Of course this assumes you're using cups.

You may have already fixed this problem by now, but just in case...

Rob W.

----------

## Blackace

Yeah, I have it set to cups, and that wasn't really the problem anyways...the REAL problem was my "overzealous" firewalling on the Win2K boxen.  But in my opinion you can never be overzealous about firewalls.

(I kinda/sorta needed to update my firewall configs on the Win2K boxen to reflect the damn IP address changes that occurred every time I restarted my Gentoo box...then everything tends to work a WHOLE LOT better!) Duh.
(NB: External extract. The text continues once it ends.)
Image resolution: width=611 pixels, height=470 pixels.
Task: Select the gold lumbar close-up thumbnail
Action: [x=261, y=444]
Thanks for following this thread anyways...any admins around could go ahead and lock this post, or commit it to tips/docs under "WIN2K FIREWALLING, SAMBA, AND DYNAMIC IP ADDRESSING".   :Rolling Eyes: 

Thanks,

Blackace.

----------

## chromeless

Blacklace your earlier threads completely describes the problems I have been having also configuring samba on my box and my face started to light up a bit ...   :Laughing:  but then my problems is everything starts up fine including smbd but then the only thing is nmbd refuses to start up. 

FYI i am running samba on my box with a dialup and my hostname is localhost. Can some one help me ?

----------

## Blackace

chromeless, first of all you need to post some more info about your problem.

What are you trying to set samba up to do ?

What error message do you get when nmbd fails to start ?

Do you have xinetd installed/set up ?

I can't guarantee anything, but I'll try to figure out if you are having any of the same problems I have had, then tell you how I fixed them.

Blackace.

----------

## chromeless

Well this is what I am trying to do :

1. I am trying to control samba server through zope

2. Error I get is 'no interface found' when i do a tail /var/log/log.nmbd

3. How do i get the samba status of the server through python ?

Many thanks in advanced

[/list]

----------